Do something more real, like message passing with one million processes or websockets. Or 1M tcp connections. Because, the moment you send messages, here is when the magic happens (and memory would grow, the delay when each message is processed would be different in different languages).
Oh, and btw, if you want to do THAT in erlang, use timer:apply_after(Time, Module, Function, Arguments). Which would not spawn an erlang process, just would put the task to the timer scheduling table.
And Elixir was in the old article, and they implemented it all wrong.
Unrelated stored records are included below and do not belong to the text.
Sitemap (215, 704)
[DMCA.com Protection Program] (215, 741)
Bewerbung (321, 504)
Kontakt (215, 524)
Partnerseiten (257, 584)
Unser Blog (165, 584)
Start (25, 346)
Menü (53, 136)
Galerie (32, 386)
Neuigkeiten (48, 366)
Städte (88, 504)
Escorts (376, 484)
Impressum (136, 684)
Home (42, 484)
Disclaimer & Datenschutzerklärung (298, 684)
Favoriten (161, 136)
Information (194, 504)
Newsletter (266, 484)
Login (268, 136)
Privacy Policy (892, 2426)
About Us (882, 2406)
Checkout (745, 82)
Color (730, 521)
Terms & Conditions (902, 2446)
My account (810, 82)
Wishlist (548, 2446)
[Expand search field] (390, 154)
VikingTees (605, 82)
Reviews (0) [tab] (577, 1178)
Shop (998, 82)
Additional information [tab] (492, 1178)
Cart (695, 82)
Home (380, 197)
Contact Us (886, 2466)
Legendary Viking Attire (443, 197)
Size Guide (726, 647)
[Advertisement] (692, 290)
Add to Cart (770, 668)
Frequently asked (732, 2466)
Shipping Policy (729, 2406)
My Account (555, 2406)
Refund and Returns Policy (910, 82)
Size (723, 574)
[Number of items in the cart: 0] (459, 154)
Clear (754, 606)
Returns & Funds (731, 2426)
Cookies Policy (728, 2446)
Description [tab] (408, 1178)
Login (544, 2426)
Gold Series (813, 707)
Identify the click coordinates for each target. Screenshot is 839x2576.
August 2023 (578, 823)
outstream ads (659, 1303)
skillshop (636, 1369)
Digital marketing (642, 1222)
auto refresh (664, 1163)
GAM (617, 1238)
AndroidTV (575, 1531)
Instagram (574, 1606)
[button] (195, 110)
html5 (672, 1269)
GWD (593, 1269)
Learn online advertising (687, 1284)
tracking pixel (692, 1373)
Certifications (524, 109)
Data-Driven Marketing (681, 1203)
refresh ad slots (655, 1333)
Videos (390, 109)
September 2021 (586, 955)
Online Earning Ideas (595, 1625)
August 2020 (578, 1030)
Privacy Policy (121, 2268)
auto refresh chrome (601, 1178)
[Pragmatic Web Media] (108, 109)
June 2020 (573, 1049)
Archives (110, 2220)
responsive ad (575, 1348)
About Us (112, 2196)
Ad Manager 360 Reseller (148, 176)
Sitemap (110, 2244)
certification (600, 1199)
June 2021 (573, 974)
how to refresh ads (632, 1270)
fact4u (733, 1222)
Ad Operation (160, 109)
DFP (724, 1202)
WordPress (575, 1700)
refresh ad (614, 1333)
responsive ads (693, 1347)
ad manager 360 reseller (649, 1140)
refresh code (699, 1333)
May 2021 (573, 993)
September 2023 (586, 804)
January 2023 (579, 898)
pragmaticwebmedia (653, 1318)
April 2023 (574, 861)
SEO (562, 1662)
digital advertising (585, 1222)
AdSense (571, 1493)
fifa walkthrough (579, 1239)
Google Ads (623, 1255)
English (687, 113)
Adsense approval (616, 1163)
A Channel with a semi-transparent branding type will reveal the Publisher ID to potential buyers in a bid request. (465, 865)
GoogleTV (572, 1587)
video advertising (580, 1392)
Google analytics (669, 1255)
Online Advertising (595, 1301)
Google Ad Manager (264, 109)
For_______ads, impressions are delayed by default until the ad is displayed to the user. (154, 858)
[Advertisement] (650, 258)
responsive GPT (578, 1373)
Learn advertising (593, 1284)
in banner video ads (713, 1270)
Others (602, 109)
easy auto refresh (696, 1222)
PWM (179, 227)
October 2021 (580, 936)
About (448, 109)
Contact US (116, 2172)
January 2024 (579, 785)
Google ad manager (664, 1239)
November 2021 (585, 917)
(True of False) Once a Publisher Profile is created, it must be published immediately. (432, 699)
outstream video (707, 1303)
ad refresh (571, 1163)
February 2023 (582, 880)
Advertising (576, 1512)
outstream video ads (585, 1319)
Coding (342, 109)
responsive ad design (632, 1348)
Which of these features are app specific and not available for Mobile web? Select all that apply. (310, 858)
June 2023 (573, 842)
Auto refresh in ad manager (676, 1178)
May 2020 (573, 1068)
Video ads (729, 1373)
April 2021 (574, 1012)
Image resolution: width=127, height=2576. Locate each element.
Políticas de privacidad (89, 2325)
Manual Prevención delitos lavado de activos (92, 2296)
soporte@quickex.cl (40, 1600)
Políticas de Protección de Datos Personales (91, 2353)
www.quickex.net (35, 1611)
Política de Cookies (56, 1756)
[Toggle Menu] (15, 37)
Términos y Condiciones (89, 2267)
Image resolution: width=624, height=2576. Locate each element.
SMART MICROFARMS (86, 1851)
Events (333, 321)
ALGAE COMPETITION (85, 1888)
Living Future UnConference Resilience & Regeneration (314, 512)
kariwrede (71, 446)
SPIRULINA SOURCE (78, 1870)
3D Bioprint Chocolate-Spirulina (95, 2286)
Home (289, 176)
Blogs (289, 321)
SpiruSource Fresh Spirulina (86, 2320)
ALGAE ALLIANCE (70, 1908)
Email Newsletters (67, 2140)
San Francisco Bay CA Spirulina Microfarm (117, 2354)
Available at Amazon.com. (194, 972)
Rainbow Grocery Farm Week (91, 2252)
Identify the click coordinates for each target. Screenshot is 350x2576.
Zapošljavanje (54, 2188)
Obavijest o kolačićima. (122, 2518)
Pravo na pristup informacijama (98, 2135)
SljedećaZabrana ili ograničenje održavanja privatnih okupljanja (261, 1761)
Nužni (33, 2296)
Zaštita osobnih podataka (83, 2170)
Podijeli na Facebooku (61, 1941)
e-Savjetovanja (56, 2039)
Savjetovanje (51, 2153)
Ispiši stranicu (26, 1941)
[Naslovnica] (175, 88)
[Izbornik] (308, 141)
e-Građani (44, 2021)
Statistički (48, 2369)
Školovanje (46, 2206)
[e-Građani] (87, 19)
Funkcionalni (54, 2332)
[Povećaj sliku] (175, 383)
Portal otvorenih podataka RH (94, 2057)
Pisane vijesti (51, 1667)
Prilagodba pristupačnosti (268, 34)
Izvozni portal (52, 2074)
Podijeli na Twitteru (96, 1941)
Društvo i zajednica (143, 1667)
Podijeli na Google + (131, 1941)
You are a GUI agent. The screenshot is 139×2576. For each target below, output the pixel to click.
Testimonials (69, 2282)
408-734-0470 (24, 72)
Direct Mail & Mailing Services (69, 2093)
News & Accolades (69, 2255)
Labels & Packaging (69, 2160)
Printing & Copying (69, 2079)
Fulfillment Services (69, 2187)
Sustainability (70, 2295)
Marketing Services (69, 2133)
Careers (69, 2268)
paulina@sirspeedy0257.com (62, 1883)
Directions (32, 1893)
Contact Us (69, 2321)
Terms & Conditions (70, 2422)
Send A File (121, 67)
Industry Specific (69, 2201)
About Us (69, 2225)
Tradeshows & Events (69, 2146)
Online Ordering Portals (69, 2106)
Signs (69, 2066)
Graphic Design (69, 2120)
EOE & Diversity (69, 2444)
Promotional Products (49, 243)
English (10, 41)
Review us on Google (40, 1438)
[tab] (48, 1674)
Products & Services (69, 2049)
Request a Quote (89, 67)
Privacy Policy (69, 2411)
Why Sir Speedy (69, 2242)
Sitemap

Sad.
List<Task> tasks = new List<Task>(numTasks);
https://learn.microsoft.com/en-us/dotnet/core/deploying/nati...
This is the code:
# /// script
# requires-python = ">=3.12"
# dependencies = ["uvloop"]
# ///
import asyncio
import sys
import uvloop
async def main(num_tasks):
tasks = []
for task_id in range(num_tasks):
tasks.append(asyncio.sleep(10))
await asyncio.gather(*tasks)
if __name__ == "__main__":
num_tasks = int(sys.argv[1])
# uvloop.run(main(num_tasks))
asyncio.run(main(num_tasks))
I ran it with 100k tasks: /usr/bin/time -l -p -h uv run async-memory.py 100000
On my M1 MacBook Pro, using asyncio reports (~170MB): 170835968 maximum resident set size
Using uvloop (~204MB): 204259328 maximum resident set size
I kept the `import uvloop` statement when just using asyncio so that both cases start in the same conditions.